Police in Florida have arrested a woman accused of posing as a registered nurse and providing medical care to thousands of patients without a valid license — a months-long deception authorities say put lives at risk.
According to the Flagler County Sheriff’s Office, 29-year-old Autumn Bardisa was taken into custody Wednesday at her home in Palm Coast. In the short span of eight months (between June 2024 and January 2025), Bardisa is alleged to have treated approximately 4,486 patients at AdventHealth Palm Coast Parkway in spite of the fact that she’s never held a medical license.
The alleged scheme began to unravel earlier this year when hospital administrators reviewed Bardisa’s credentials while considering her for a charge-nurse promotion. When her higher ups realized that the only certification that she held was an expired Certified Nursing Assistant license an internal investigation was triggered, which led to her termination and the subsequent criminal charges.

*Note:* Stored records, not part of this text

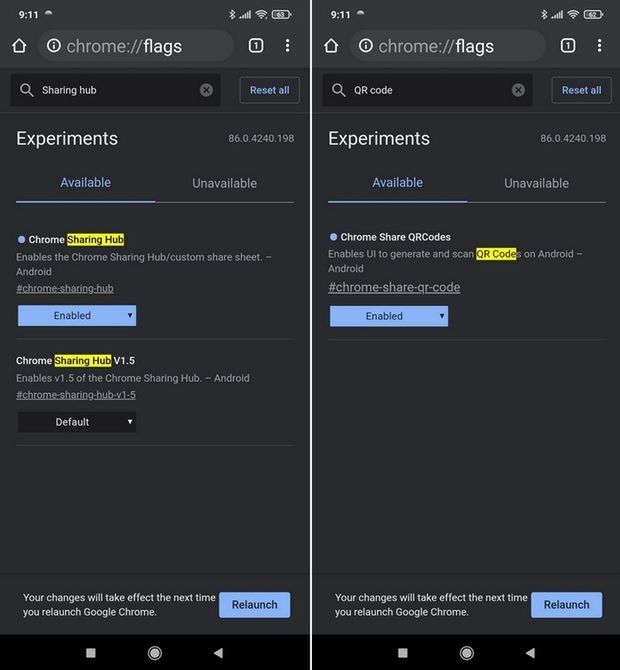Open three-dot menu in left Chrome window
This screenshot has width=620, height=670.
[x=287, y=46]
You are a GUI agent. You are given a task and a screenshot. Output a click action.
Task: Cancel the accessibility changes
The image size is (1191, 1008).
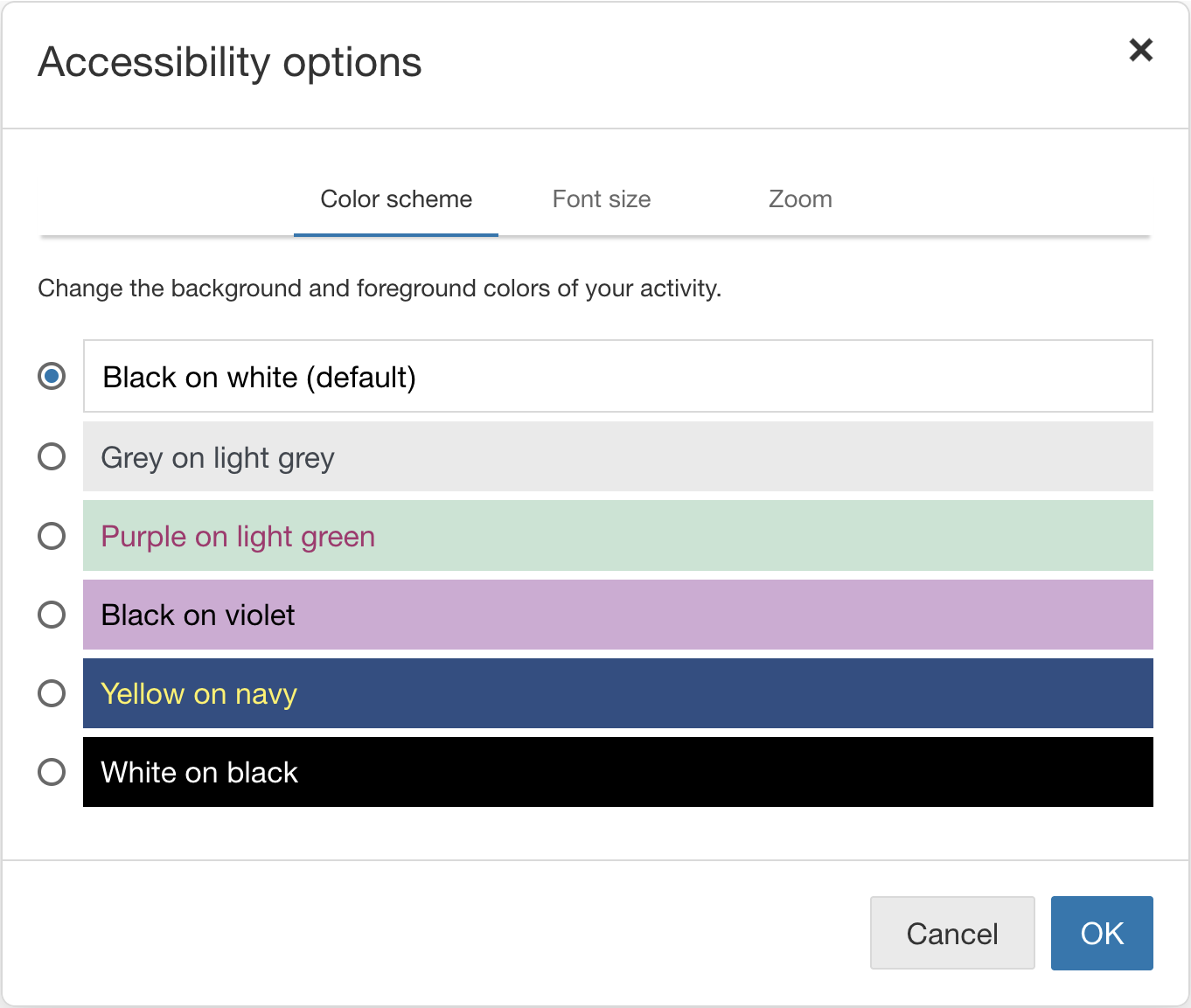952,933
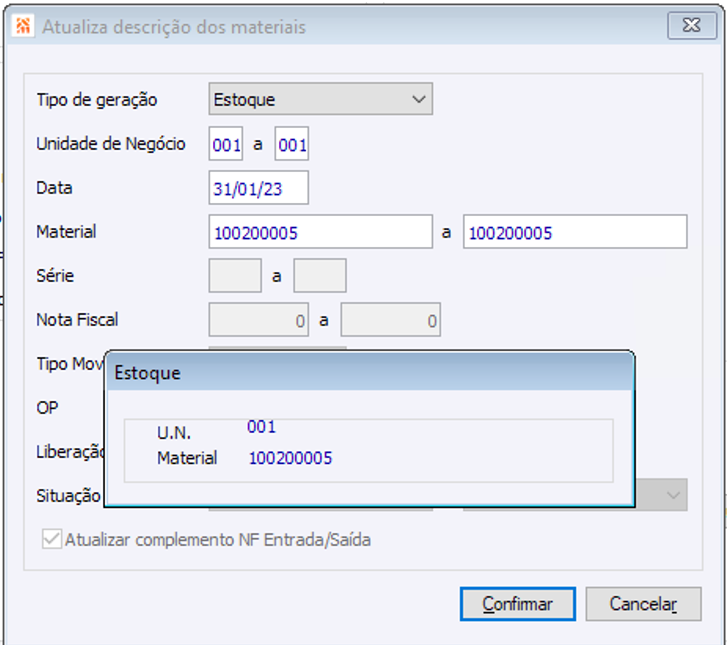Screen dimensions: 727x645
Task: Click U.N. value 001 in Estoque popup
Action: click(x=261, y=427)
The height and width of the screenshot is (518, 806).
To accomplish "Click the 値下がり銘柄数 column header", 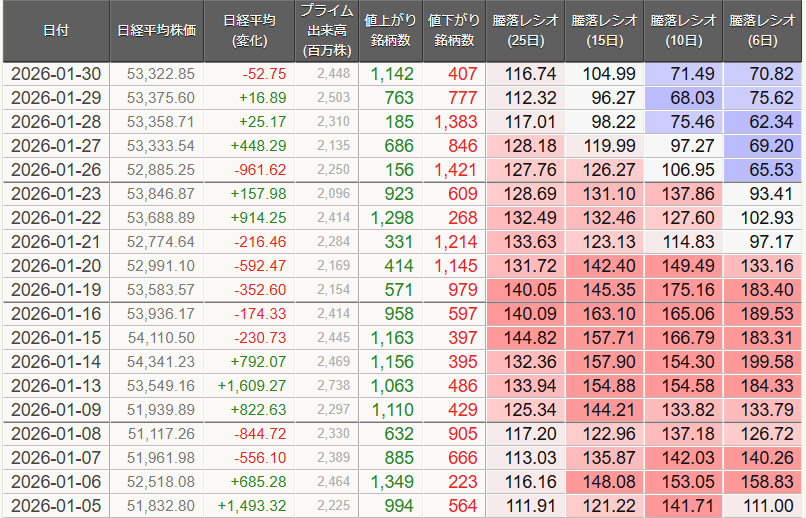I will tap(454, 31).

Bardisa joined AdventHealth in July 2023 as an advanced nurse technician working under the supervision of a registered nurse. At the time, she told hiring managers she was an “education-first” RN — a designation for individuals who have completed coursework but have yet to pass the national licensing exam. She reportedly claimed to have passed the exam, providing a license number linked to someone with her first name but a different last name. When asked about the discrepancy, she allegedly said she had recently married but never produced documentation to verify the claim.
Investigators say Bardisa shared a first name and alma mater with an actual nurse employed by AdventHealth but had no personal relationship with her. Over a seven-month period, authorities allege, Bardisa impersonated that nurse, treating patients and accepting payment for her services.
She now faces seven felony counts of practicing a healthcare profession without a license and seven counts of fraudulent use of personal identification — one set of charges for each month she allegedly misrepresented herself. She is being held at the Flagler County Jail on $70,000 bond.
“This is one of the most disturbing cases of medical fraud we’ve ever investigated,” Sheriff Rick Staly said in a statement. “This woman potentially put thousands of lives at risk by pretending to be someone she was not and violating the trust of patients, their families, AdventHealth, and an entire medical community.”
Authorities are urging anyone who believes they may have been treated by Bardisa to contact the sheriff’s office at fakenursecase@flaglersheriff.com.
The case now moves toward prosecution, but for patients and hospital staff, the questions left behind — about trust, oversight, and how the alleged deception went undetected for so long — may prove just as troubling as the charges themselves.